[Material supplied Boundary: Start]
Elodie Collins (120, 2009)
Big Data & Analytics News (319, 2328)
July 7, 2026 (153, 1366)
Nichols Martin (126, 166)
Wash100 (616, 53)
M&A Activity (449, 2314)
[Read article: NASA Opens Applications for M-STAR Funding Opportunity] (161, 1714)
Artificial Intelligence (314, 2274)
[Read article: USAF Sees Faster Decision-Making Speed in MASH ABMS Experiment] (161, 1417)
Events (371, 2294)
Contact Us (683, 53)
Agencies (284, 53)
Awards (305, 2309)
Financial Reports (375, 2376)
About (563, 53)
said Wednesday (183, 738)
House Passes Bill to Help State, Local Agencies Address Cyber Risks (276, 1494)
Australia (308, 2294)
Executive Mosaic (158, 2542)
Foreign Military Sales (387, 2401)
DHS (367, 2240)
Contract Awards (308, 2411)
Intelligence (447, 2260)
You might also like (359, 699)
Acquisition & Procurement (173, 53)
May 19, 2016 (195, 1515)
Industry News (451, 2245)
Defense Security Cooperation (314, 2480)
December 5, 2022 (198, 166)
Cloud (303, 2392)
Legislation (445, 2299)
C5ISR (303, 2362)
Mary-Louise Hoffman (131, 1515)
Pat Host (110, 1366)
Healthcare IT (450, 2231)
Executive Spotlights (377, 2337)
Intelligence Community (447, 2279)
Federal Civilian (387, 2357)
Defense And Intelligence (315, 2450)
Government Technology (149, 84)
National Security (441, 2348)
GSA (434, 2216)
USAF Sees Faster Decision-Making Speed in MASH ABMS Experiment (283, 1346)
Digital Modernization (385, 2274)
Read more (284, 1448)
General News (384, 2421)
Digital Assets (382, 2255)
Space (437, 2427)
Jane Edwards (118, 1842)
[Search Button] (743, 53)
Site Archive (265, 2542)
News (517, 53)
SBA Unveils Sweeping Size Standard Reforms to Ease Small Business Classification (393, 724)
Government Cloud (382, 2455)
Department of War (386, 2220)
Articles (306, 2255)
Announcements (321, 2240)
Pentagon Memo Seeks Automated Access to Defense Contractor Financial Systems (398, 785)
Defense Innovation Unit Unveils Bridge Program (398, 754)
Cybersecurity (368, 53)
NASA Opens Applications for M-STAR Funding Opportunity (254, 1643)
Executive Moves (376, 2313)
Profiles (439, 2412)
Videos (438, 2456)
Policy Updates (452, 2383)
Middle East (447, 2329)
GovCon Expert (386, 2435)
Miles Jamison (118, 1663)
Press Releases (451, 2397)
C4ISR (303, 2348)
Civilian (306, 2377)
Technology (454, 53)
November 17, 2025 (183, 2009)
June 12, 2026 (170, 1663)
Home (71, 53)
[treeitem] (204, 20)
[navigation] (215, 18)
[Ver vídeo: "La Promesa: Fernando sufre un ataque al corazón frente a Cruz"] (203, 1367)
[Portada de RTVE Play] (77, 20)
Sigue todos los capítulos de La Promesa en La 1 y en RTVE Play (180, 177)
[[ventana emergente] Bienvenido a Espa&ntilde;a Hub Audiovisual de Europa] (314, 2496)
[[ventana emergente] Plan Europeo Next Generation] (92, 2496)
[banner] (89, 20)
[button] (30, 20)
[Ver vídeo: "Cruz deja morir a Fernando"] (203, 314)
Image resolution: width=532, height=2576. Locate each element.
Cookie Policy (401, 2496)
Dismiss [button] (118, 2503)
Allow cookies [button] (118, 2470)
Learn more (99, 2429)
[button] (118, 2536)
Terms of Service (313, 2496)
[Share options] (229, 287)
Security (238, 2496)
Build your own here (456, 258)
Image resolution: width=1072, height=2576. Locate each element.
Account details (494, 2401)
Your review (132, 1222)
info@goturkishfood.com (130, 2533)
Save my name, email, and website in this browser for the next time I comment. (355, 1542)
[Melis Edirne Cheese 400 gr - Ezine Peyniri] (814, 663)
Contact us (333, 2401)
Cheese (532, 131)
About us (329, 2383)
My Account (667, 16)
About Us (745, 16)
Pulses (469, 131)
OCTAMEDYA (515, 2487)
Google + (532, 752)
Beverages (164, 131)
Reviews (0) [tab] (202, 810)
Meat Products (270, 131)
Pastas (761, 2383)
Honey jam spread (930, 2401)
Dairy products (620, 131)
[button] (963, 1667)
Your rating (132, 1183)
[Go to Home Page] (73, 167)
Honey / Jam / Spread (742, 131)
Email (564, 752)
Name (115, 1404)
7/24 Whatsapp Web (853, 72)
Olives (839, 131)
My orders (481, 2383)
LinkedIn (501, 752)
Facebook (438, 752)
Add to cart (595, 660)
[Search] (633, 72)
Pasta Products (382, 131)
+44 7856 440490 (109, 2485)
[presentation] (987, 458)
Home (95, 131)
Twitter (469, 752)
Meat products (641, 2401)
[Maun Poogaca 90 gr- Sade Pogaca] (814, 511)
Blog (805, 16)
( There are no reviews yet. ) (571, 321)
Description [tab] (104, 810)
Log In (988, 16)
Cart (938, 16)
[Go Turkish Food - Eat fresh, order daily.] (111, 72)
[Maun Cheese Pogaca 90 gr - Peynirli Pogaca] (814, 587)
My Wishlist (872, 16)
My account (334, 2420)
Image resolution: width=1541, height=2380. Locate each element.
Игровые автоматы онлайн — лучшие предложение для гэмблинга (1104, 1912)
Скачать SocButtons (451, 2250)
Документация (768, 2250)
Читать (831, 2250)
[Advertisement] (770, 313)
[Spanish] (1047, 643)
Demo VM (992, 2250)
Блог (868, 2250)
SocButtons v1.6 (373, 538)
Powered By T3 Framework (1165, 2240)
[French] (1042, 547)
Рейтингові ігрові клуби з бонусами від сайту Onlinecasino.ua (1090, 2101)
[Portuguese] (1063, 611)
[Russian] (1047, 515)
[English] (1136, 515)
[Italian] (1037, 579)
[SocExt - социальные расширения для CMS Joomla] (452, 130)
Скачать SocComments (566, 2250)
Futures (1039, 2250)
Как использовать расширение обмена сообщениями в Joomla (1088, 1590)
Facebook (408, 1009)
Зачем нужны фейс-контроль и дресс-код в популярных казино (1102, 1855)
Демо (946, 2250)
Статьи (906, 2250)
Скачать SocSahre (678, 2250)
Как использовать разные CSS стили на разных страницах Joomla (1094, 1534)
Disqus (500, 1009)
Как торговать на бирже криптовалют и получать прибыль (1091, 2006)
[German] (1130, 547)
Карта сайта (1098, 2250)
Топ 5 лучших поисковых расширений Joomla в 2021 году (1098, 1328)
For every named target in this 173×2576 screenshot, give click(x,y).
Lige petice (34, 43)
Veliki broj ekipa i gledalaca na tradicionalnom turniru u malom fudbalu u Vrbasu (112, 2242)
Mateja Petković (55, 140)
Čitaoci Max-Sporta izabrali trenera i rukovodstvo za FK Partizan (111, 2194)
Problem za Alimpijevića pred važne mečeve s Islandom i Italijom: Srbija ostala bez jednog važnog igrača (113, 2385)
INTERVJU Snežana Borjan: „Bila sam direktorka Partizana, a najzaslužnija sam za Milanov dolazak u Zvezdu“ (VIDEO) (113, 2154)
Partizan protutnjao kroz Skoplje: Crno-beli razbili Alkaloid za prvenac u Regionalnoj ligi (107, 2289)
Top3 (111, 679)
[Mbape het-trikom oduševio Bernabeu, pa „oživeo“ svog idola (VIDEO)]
[Material supplied Boundary: End]
What you have to do:
All of the entries above are to be printed again exactly.

Solution for this task:
Elodie Collins (120, 2009)
Big Data & Analytics News (319, 2328)
July 7, 2026 (153, 1366)
Nichols Martin (126, 166)
Wash100 (616, 53)
M&A Activity (449, 2314)
[Read article: NASA Opens Applications for M-STAR Funding Opportunity] (161, 1714)
Artificial Intelligence (314, 2274)
[Read article: USAF Sees Faster Decision-Making Speed in MASH ABMS Experiment] (161, 1417)
Events (371, 2294)
Contact Us (683, 53)
Agencies (284, 53)
Awards (305, 2309)
Financial Reports (375, 2376)
About (563, 53)
said Wednesday (183, 738)
House Passes Bill to Help State, Local Agencies Address Cyber Risks (276, 1494)
Australia (308, 2294)
Executive Mosaic (158, 2542)
Foreign Military Sales (387, 2401)
DHS (367, 2240)
Contract Awards (308, 2411)
Intelligence (447, 2260)
You might also like (359, 699)
Acquisition & Procurement (173, 53)
May 19, 2016 (195, 1515)
Industry News (451, 2245)
Defense Security Cooperation (314, 2480)
December 5, 2022 (198, 166)
Cloud (303, 2392)
Legislation (445, 2299)
C5ISR (303, 2362)
Mary-Louise Hoffman (131, 1515)
Pat Host (110, 1366)
Healthcare IT (450, 2231)
Executive Spotlights (377, 2337)
Intelligence Community (447, 2279)
Federal Civilian (387, 2357)
Defense And Intelligence (315, 2450)
Government Technology (149, 84)
National Security (441, 2348)
GSA (434, 2216)
USAF Sees Faster Decision-Making Speed in MASH ABMS Experiment (283, 1346)
Digital Modernization (385, 2274)
Read more (284, 1448)
General News (384, 2421)
Digital Assets (382, 2255)
Space (437, 2427)
Jane Edwards (118, 1842)
[Search Button] (743, 53)
Site Archive (265, 2542)
News (517, 53)
SBA Unveils Sweeping Size Standard Reforms to Ease Small Business Classification (393, 724)
Government Cloud (382, 2455)
Department of War (386, 2220)
Articles (306, 2255)
Announcements (321, 2240)
Pentagon Memo Seeks Automated Access to Defense Contractor Financial Systems (398, 785)
Defense Innovation Unit Unveils Bridge Program (398, 754)
Cybersecurity (368, 53)
NASA Opens Applications for M-STAR Funding Opportunity (254, 1643)
Executive Moves (376, 2313)
Profiles (439, 2412)
Videos (438, 2456)
Policy Updates (452, 2383)
Middle East (447, 2329)
GovCon Expert (386, 2435)
Miles Jamison (118, 1663)
Press Releases (451, 2397)
C4ISR (303, 2348)
Civilian (306, 2377)
Technology (454, 53)
November 17, 2025 (183, 2009)
June 12, 2026 (170, 1663)
Home (71, 53)
[treeitem] (204, 20)
[navigation] (215, 18)
[Ver vídeo: "La Promesa: Fernando sufre un ataque al corazón frente a Cruz"] (203, 1367)
[Portada de RTVE Play] (77, 20)
Sigue todos los capítulos de La Promesa en La 1 y en RTVE Play (180, 177)
[[ventana emergente] Bienvenido a Espa&ntilde;a Hub Audiovisual de Europa] (314, 2496)
[[ventana emergente] Plan Europeo Next Generation] (92, 2496)
[banner] (89, 20)
[button] (30, 20)
[Ver vídeo: "Cruz deja morir a Fernando"] (203, 314)
Image resolution: width=532, height=2576. Locate each element.
Cookie Policy (401, 2496)
Dismiss [button] (118, 2503)
Allow cookies [button] (118, 2470)
Learn more (99, 2429)
[button] (118, 2536)
Terms of Service (313, 2496)
[Share options] (229, 287)
Security (238, 2496)
Build your own here (456, 258)
Image resolution: width=1072, height=2576. Locate each element.
Account details (494, 2401)
Your review (132, 1222)
info@goturkishfood.com (130, 2533)
Save my name, email, and website in this browser for the next time I comment. (355, 1542)
[Melis Edirne Cheese 400 gr - Ezine Peyniri] (814, 663)
Contact us (333, 2401)
Cheese (532, 131)
About us (329, 2383)
My Account (667, 16)
About Us (745, 16)
Pulses (469, 131)
OCTAMEDYA (515, 2487)
Google + (532, 752)
Beverages (164, 131)
Reviews (0) [tab] (202, 810)
Meat Products (270, 131)
Pastas (761, 2383)
Honey jam spread (930, 2401)
Dairy products (620, 131)
[button] (963, 1667)
Your rating (132, 1183)
[Go to Home Page] (73, 167)
Honey / Jam / Spread (742, 131)
Email (564, 752)
Name (115, 1404)
7/24 Whatsapp Web (853, 72)
Olives (839, 131)
My orders (481, 2383)
LinkedIn (501, 752)
Facebook (438, 752)
Add to cart (595, 660)
[Search] (633, 72)
Pasta Products (382, 131)
+44 7856 440490 (109, 2485)
[presentation] (987, 458)
Home (95, 131)
Twitter (469, 752)
Meat products (641, 2401)
[Maun Poogaca 90 gr- Sade Pogaca] (814, 511)
Blog (805, 16)
( There are no reviews yet. ) (571, 321)
Description [tab] (104, 810)
Log In (988, 16)
Cart (938, 16)
[Go Turkish Food - Eat fresh, order daily.] (111, 72)
[Maun Cheese Pogaca 90 gr - Peynirli Pogaca] (814, 587)
My Wishlist (872, 16)
My account (334, 2420)
Image resolution: width=1541, height=2380. Locate each element.
Игровые автоматы онлайн — лучшие предложение для гэмблинга (1104, 1912)
Скачать SocButtons (451, 2250)
Документация (768, 2250)
Читать (831, 2250)
[Advertisement] (770, 313)
[Spanish] (1047, 643)
Demo VM (992, 2250)
Блог (868, 2250)
SocButtons v1.6 (373, 538)
Powered By T3 Framework (1165, 2240)
[French] (1042, 547)
Рейтингові ігрові клуби з бонусами від сайту Onlinecasino.ua (1090, 2101)
[Portuguese] (1063, 611)
[Russian] (1047, 515)
[English] (1136, 515)
[Italian] (1037, 579)
[SocExt - социальные расширения для CMS Joomla] (452, 130)
Скачать SocComments (566, 2250)
Futures (1039, 2250)
Как использовать расширение обмена сообщениями в Joomla (1088, 1590)
Facebook (408, 1009)
Зачем нужны фейс-контроль и дресс-код в популярных казино (1102, 1855)
Демо (946, 2250)
Статьи (906, 2250)
Скачать SocSahre (678, 2250)
Как использовать разные CSS стили на разных страницах Joomla (1094, 1534)
Disqus (500, 1009)
Как торговать на бирже криптовалют и получать прибыль (1091, 2006)
[German] (1130, 547)
Карта сайта (1098, 2250)
Топ 5 лучших поисковых расширений Joomla в 2021 году (1098, 1328)
For every named target in this 173×2576 screenshot, give click(x,y).
Lige petice (34, 43)
Veliki broj ekipa i gledalaca na tradicionalnom turniru u malom fudbalu u Vrbasu (112, 2242)
Mateja Petković (55, 140)
Čitaoci Max-Sporta izabrali trenera i rukovodstvo za FK Partizan (111, 2194)
Problem za Alimpijevića pred važne mečeve s Islandom i Italijom: Srbija ostala bez jednog važnog igrača (113, 2385)
INTERVJU Snežana Borjan: „Bila sam direktorka Partizana, a najzaslužnija sam za Milanov dolazak u Zvezdu“ (VIDEO) (113, 2154)
Partizan protutnjao kroz Skoplje: Crno-beli razbili Alkaloid za prvenac u Regionalnoj ligi (107, 2289)
Top3 (111, 679)
[Mbape het-trikom oduševio Bernabeu, pa „oživeo“ svog idola (VIDEO)]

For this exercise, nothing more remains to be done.